Wajngarten disse ainda que Bolsonaro “já determinou que seu auxiliar direto, que foi alvo da mesma decisão, que se encontrava em Mambucaba [em Angra dos Reis] retorne para sua casa em Brasília, atendendo a ordem de não manter contato com os demais investigados”.

À analista da CNN Jussara Soares, o ex-presidente relatou que seu passaporte está em Brasília e, por isso, não foi entregue aos agentes que foram até sua casa em Angra dos Reis.

“Meu passaporte está em Brasília, estou providenciando a entrega do meu passaporte o mais rápido possível. Uma operação em cima dos generais, a prisão de mais um assessor meu, coronel Marcelo Câmara, mais um coronel e um major que de nome não sei quem são”, disse.

Segundo Bolsonaro, a PF chegou em sua residência às 07h.

Almir Garnier

Em nota, a defesa de Almir Garnier informou que o almirante teve seu celular e papéis apreendidos.

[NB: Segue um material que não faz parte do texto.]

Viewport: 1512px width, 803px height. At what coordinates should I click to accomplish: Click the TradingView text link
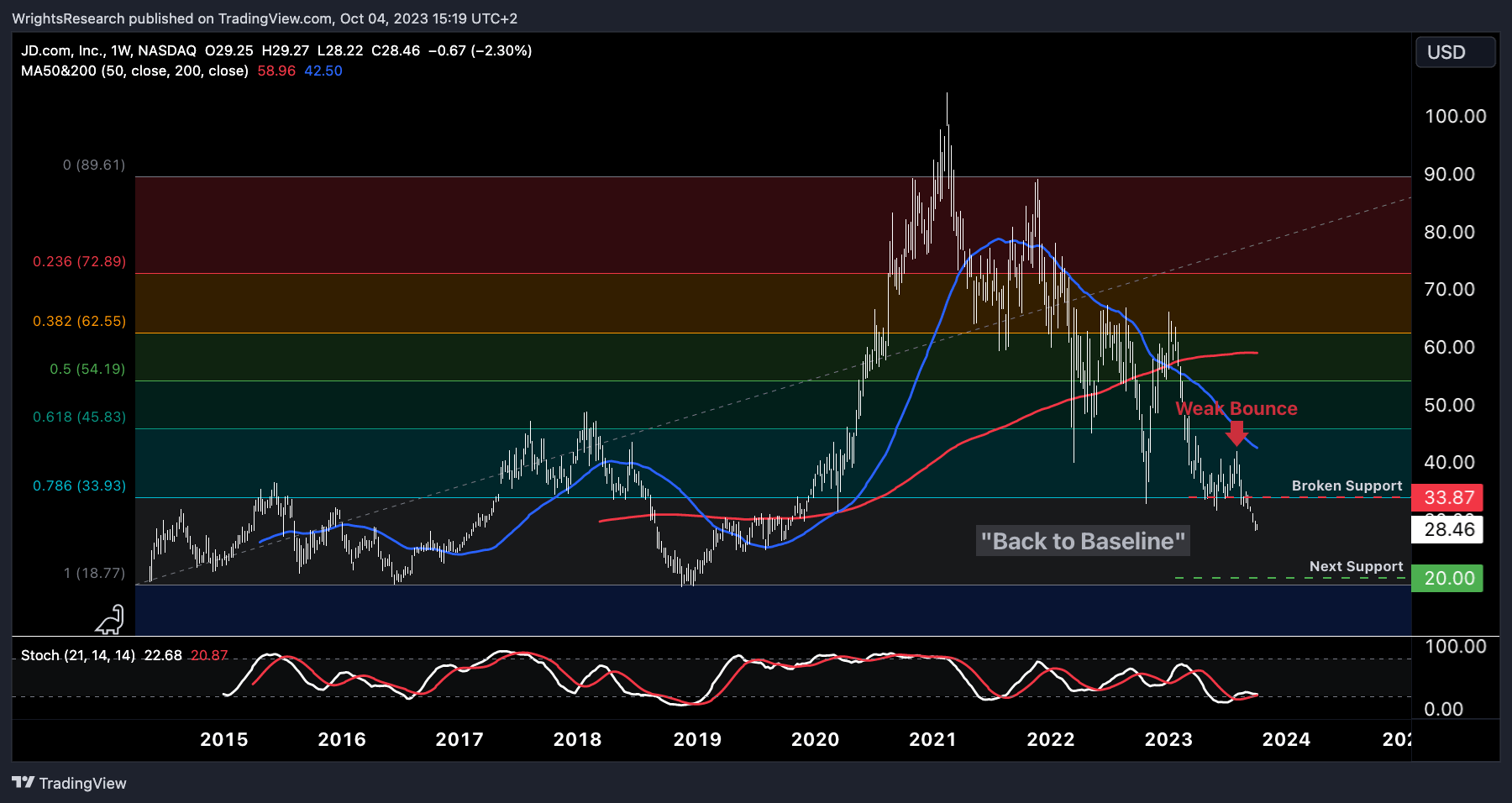tap(82, 783)
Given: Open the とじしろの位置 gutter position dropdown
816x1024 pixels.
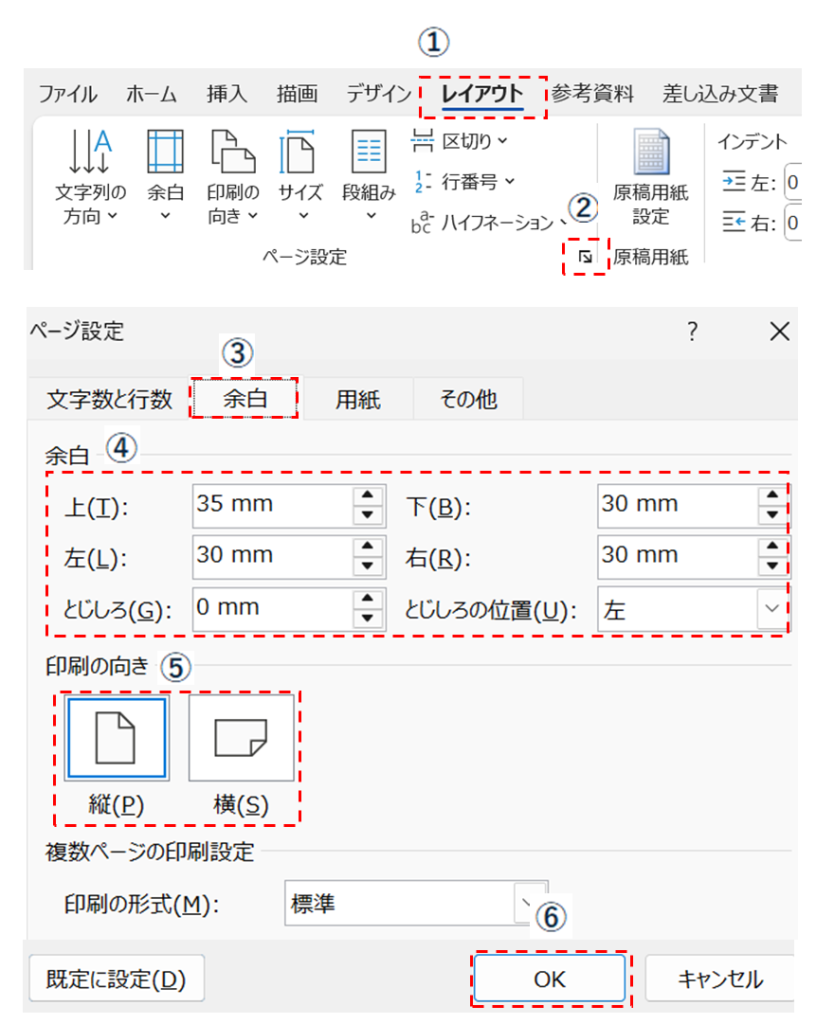Looking at the screenshot, I should tap(770, 609).
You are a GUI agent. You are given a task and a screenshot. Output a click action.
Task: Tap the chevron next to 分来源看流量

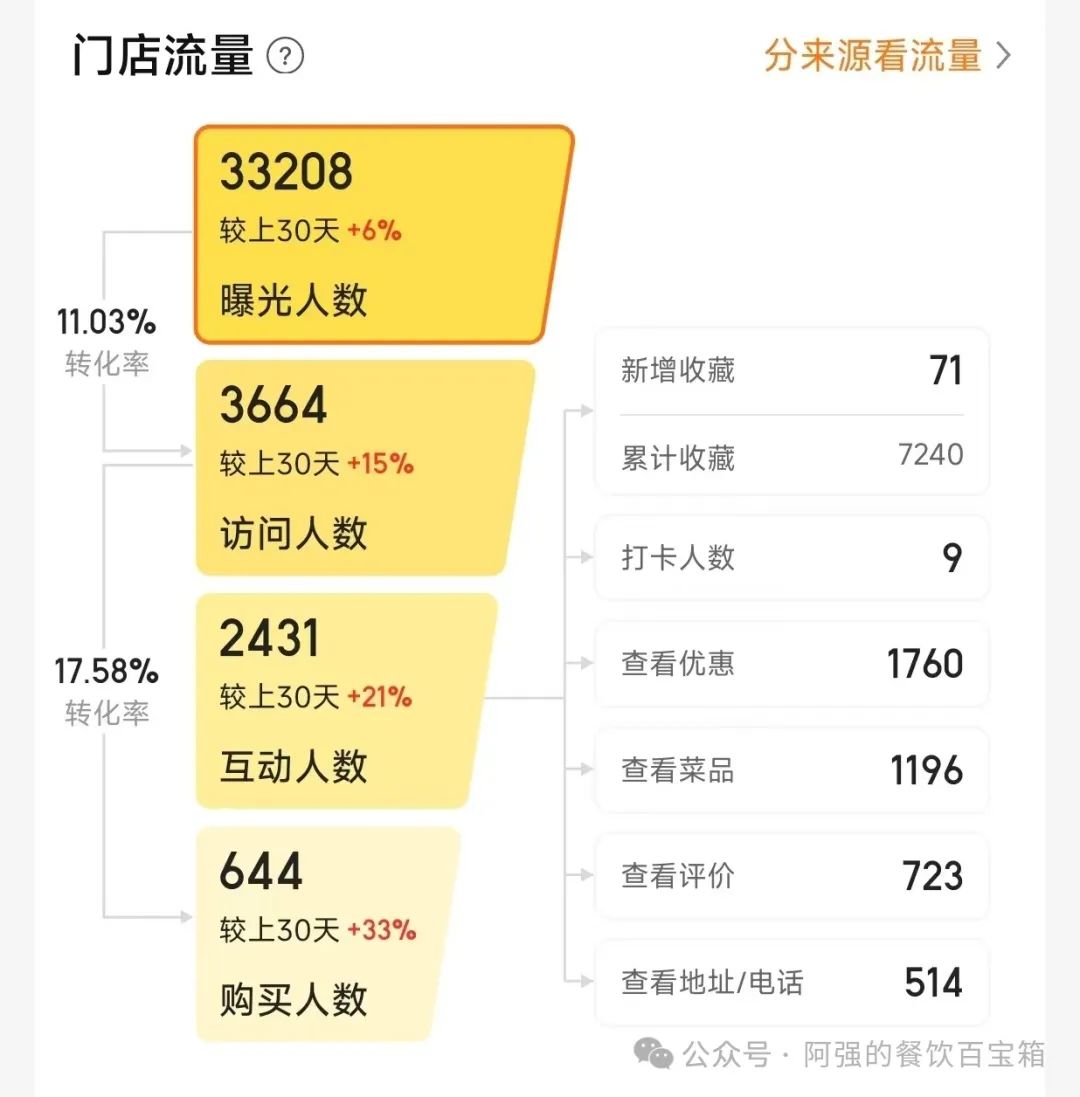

“Prezados amigos, participo que face à situação política de nosso país, fui acordado em minha casa hoje, as 6h15m da manhã, pela Polícia Federal. Estando acompanhado apenas do Espírito Santo, em virtude de viagem da minha esposa. Levaram meu telefone e papéis de projetos que venho buscando atuar na iniciativa privada. Peço a todos que orem pelo Brasil e por mim. Continuamos juntos na fé, buscando sempre fazer o que é certo, em nome de Jesus”, declarou.

Marcelo Câmara

A defesa do coronel do Exército Marcelo Câmara informou que solicitou ao ministro Alexandre de Moraes acesso aos autos.

Tércio Arnaud

A defesa de Tercio Arnaud afirmou que pediu para o ex-assessor retornar a Brasília. Por enquanto, segundo o advogado Luiz Eduardo Kuntz, não há intimação para prestar depoimento. O advogado solicitou acesso aos autos para preparar a defesa.

CNN tenta contato com todos os envolvidos.